Refined grains are commercially milled and polished these days — in fact, 27 kilograms (60 pounds) of wheat leaves the mill as almost 20 kilograms (45 pounds) of white flour.

What's left behind after grains are refined?

Wheat bran — the brown, fibre-rich outer layer of the wheat grain, filled with niacin, thiamine, riboflavin, magnesium, phosphorus, iron and zinc.

Wheat germ — the grain's rich inner layer, that not only contains more of these nutrients, but also, vitamin E, some protein and fat.

Taken together, the bran and germ contain up to 90 percent of the grain's nutrients.

So what's the benefit of refining grain? Merely a longer shelf life.

How whole grains protect your heart

At least seven major studies show that women and men who eat more whole grains (including dark bread, whole-grain cereals, brown rice, bran and other grains, such as bulgur and kasha) have 20 to 30 percent less heart disease.

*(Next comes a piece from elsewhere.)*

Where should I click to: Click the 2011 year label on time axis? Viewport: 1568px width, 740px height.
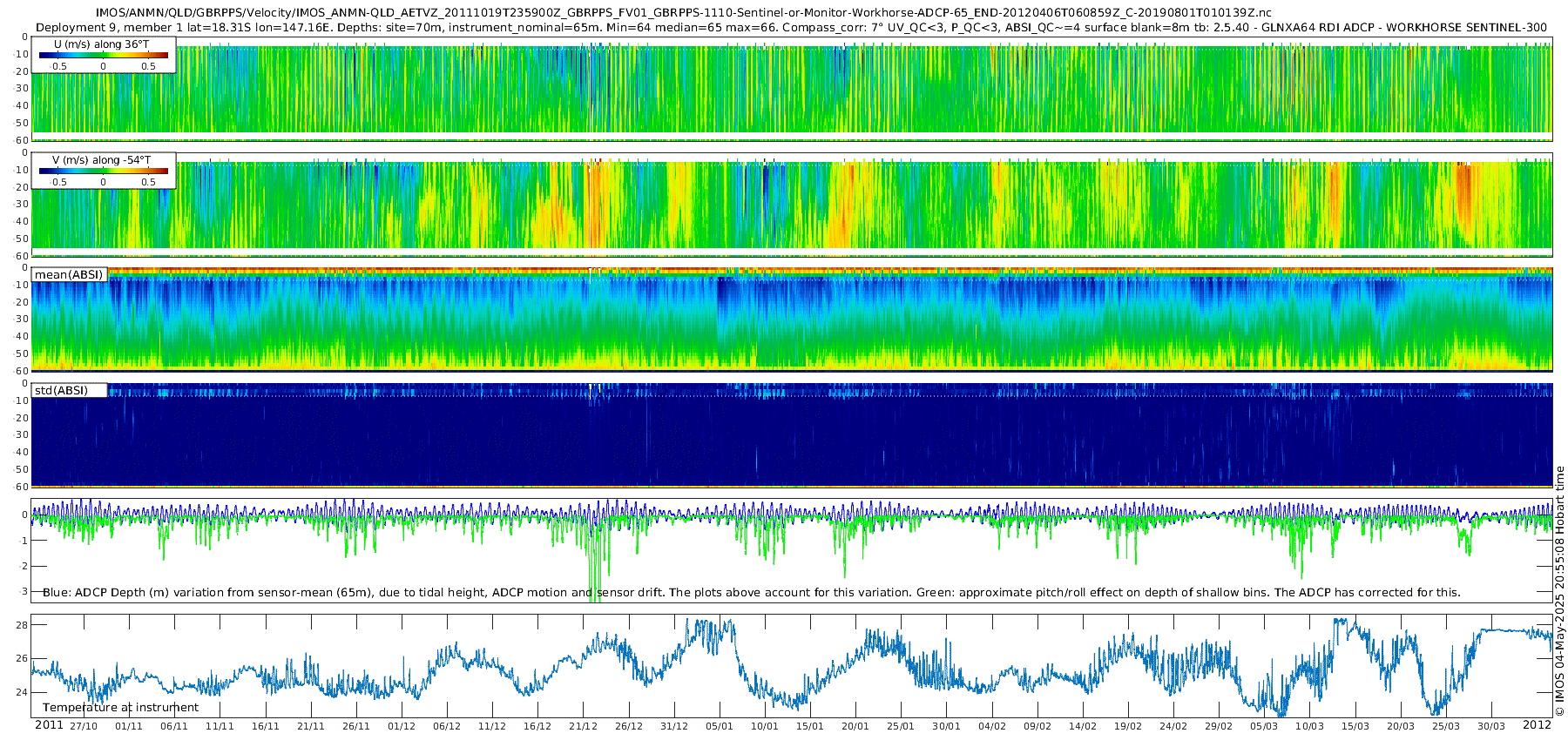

Those who opt for refined grains have more heart attacks, insulin resistance and high blood pressure.

Refined grains have this effect because blood sugar levels climb higher and faster after you eat a slice of white bread or a scoop of white rice. Raising blood sugar levels raises insulin levels, which in turn decreases levels of high-density lipoproteins (HDLs) or "good" cholesterol and increases triglyceride levels.

Because of its effect on insulin levels, eating refined grains also raises your risk of insulin resistance and Type 2 diabetes.

If you opt for whole-grain bread or brown rice, the increase in blood sugar is not as high and is stretched over a longer period.

When nutritionists measured the waistlines of 459 people, they found that those who ate the most refined grains saw their midriffs expand by one centimetre (1⁄2 inch) a year. Abdominal fat releases heart-threatening hormones and fatty acids 24 hours a day. It also deprives arteries of a huge range of protective substances found in whole grains, including cholesterol-lowering soluble fibre and antioxidants.

Be a label detective

Read the ingredient list on packaged grain products. At the top of the list should be whole wheat or another whole grain, such as oats, and the fibre content should be at least three grams (3/4 teaspoon) per serving.

And remember: Wheat bread is not necessarily whole wheat and neither is brown bread. And wheat flour does not mean whole wheat flour.